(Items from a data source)
--- BEGIN ---

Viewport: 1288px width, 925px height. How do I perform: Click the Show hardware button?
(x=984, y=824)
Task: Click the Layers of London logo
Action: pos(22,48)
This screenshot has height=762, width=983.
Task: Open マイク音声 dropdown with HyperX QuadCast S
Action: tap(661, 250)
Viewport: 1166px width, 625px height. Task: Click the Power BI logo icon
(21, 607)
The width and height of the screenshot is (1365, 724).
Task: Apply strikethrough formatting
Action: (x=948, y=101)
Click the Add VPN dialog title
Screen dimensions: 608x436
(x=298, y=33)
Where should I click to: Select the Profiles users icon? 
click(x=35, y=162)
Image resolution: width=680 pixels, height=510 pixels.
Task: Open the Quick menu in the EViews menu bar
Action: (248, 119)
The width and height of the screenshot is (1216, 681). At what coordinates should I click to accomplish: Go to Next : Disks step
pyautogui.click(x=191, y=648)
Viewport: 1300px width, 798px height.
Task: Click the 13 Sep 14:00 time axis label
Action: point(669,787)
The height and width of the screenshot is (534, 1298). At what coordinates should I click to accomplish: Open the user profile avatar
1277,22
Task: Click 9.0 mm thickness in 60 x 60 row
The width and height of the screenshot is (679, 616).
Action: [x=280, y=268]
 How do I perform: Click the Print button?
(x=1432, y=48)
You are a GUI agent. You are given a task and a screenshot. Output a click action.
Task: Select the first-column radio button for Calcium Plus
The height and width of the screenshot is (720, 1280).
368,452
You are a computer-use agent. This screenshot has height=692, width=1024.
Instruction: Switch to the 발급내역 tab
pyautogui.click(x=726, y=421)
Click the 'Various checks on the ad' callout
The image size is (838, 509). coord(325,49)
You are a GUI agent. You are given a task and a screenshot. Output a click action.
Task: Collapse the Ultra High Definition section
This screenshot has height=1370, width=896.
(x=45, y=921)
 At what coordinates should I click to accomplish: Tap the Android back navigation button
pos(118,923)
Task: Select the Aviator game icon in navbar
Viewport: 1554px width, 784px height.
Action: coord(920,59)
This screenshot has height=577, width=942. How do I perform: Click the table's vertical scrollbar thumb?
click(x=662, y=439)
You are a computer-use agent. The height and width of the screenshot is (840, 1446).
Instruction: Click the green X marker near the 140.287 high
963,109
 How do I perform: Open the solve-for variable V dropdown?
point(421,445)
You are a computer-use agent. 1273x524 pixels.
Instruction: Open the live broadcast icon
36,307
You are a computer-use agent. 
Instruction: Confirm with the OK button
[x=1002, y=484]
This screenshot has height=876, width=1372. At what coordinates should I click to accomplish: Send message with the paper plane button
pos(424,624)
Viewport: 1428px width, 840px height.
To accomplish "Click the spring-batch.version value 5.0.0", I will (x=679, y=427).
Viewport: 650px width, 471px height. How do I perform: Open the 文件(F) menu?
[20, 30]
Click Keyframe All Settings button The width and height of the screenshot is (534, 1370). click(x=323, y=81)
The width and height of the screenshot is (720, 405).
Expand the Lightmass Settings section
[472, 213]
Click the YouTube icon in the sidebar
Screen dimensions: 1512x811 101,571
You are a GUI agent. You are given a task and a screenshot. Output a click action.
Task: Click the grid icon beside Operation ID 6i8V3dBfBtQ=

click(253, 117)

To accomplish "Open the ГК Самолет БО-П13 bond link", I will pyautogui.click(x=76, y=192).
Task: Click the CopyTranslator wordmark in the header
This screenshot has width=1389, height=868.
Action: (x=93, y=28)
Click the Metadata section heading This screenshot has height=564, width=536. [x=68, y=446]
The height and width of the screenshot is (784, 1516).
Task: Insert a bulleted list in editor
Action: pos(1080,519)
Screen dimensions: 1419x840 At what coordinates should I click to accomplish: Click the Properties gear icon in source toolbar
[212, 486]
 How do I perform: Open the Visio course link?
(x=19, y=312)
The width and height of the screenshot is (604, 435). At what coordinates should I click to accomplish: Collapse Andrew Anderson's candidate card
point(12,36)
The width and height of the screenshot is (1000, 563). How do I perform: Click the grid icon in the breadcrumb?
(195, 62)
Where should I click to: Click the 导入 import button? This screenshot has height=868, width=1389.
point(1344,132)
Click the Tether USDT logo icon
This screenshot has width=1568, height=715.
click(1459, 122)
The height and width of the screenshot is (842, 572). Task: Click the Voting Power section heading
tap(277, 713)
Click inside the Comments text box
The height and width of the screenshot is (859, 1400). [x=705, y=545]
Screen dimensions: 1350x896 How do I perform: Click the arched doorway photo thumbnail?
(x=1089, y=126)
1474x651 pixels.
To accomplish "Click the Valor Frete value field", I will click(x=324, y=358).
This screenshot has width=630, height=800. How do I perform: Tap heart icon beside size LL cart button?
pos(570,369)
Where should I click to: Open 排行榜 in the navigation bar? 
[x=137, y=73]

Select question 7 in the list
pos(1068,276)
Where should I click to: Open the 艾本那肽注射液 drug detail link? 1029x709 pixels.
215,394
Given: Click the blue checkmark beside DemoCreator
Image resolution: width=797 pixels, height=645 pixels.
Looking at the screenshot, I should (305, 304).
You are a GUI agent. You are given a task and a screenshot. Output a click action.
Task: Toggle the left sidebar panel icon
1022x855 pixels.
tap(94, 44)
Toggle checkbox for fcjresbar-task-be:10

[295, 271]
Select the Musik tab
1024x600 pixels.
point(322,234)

--- END ---

• _GOAL_
Copy out every one of the entries above, line for line, without changing anything.

• _FULL RESPONSE_
Viewport: 1288px width, 925px height. How do I perform: Click the Show hardware button?
(x=984, y=824)
Task: Click the Layers of London logo
Action: pos(22,48)
This screenshot has height=762, width=983.
Task: Open マイク音声 dropdown with HyperX QuadCast S
Action: tap(661, 250)
Viewport: 1166px width, 625px height. Task: Click the Power BI logo icon
(21, 607)
The width and height of the screenshot is (1365, 724).
Task: Apply strikethrough formatting
Action: (x=948, y=101)
Click the Add VPN dialog title
Screen dimensions: 608x436
(x=298, y=33)
Where should I click to: Select the Profiles users icon? 
click(x=35, y=162)
Image resolution: width=680 pixels, height=510 pixels.
Task: Open the Quick menu in the EViews menu bar
Action: (248, 119)
The width and height of the screenshot is (1216, 681). At what coordinates should I click to accomplish: Go to Next : Disks step
pyautogui.click(x=191, y=648)
Viewport: 1300px width, 798px height.
Task: Click the 13 Sep 14:00 time axis label
Action: point(669,787)
The height and width of the screenshot is (534, 1298). At what coordinates should I click to accomplish: Open the user profile avatar
1277,22
Task: Click 9.0 mm thickness in 60 x 60 row
The width and height of the screenshot is (679, 616).
Action: [x=280, y=268]
 How do I perform: Click the Print button?
(x=1432, y=48)
You are a GUI agent. You are given a task and a screenshot. Output a click action.
Task: Select the first-column radio button for Calcium Plus
The height and width of the screenshot is (720, 1280).
368,452
You are a computer-use agent. This screenshot has height=692, width=1024.
Instruction: Switch to the 발급내역 tab
pyautogui.click(x=726, y=421)
Click the 'Various checks on the ad' callout
The image size is (838, 509). coord(325,49)
You are a GUI agent. You are given a task and a screenshot. Output a click action.
Task: Collapse the Ultra High Definition section
This screenshot has height=1370, width=896.
(x=45, y=921)
 At what coordinates should I click to accomplish: Tap the Android back navigation button
pos(118,923)
Task: Select the Aviator game icon in navbar
Viewport: 1554px width, 784px height.
Action: coord(920,59)
This screenshot has height=577, width=942. How do I perform: Click the table's vertical scrollbar thumb?
click(x=662, y=439)
You are a computer-use agent. The height and width of the screenshot is (840, 1446).
Instruction: Click the green X marker near the 140.287 high
963,109
 How do I perform: Open the solve-for variable V dropdown?
point(421,445)
You are a computer-use agent. 1273x524 pixels.
Instruction: Open the live broadcast icon
36,307
You are a computer-use agent. 
Instruction: Confirm with the OK button
[x=1002, y=484]
This screenshot has height=876, width=1372. At what coordinates should I click to accomplish: Send message with the paper plane button
pos(424,624)
Viewport: 1428px width, 840px height.
To accomplish "Click the spring-batch.version value 5.0.0", I will (x=679, y=427).
Viewport: 650px width, 471px height. How do I perform: Open the 文件(F) menu?
[20, 30]
Click Keyframe All Settings button The width and height of the screenshot is (534, 1370). click(x=323, y=81)
The width and height of the screenshot is (720, 405).
Expand the Lightmass Settings section
[472, 213]
Click the YouTube icon in the sidebar
Screen dimensions: 1512x811 101,571
You are a GUI agent. You are given a task and a screenshot. Output a click action.
Task: Click the grid icon beside Operation ID 6i8V3dBfBtQ=

click(253, 117)

To accomplish "Open the ГК Самолет БО-П13 bond link", I will pyautogui.click(x=76, y=192).
Task: Click the CopyTranslator wordmark in the header
This screenshot has width=1389, height=868.
Action: (x=93, y=28)
Click the Metadata section heading This screenshot has height=564, width=536. [x=68, y=446]
The height and width of the screenshot is (784, 1516).
Task: Insert a bulleted list in editor
Action: pos(1080,519)
Screen dimensions: 1419x840 At what coordinates should I click to accomplish: Click the Properties gear icon in source toolbar
[212, 486]
 How do I perform: Open the Visio course link?
(x=19, y=312)
The width and height of the screenshot is (604, 435). At what coordinates should I click to accomplish: Collapse Andrew Anderson's candidate card
point(12,36)
The width and height of the screenshot is (1000, 563). How do I perform: Click the grid icon in the breadcrumb?
(195, 62)
Where should I click to: Click the 导入 import button? This screenshot has height=868, width=1389.
point(1344,132)
Click the Tether USDT logo icon
This screenshot has width=1568, height=715.
click(1459, 122)
The height and width of the screenshot is (842, 572). Task: Click the Voting Power section heading
tap(277, 713)
Click inside the Comments text box
The height and width of the screenshot is (859, 1400). [x=705, y=545]
Screen dimensions: 1350x896 How do I perform: Click the arched doorway photo thumbnail?
(x=1089, y=126)
1474x651 pixels.
To accomplish "Click the Valor Frete value field", I will click(x=324, y=358).
This screenshot has width=630, height=800. How do I perform: Tap heart icon beside size LL cart button?
pos(570,369)
Where should I click to: Open 排行榜 in the navigation bar? 
[x=137, y=73]

Select question 7 in the list
pos(1068,276)
Where should I click to: Open the 艾本那肽注射液 drug detail link? 1029x709 pixels.
215,394
Given: Click the blue checkmark beside DemoCreator
Image resolution: width=797 pixels, height=645 pixels.
Looking at the screenshot, I should (305, 304).
You are a GUI agent. You are given a task and a screenshot. Output a click action.
Task: Toggle the left sidebar panel icon
1022x855 pixels.
tap(94, 44)
Toggle checkbox for fcjresbar-task-be:10

[295, 271]
Select the Musik tab
1024x600 pixels.
point(322,234)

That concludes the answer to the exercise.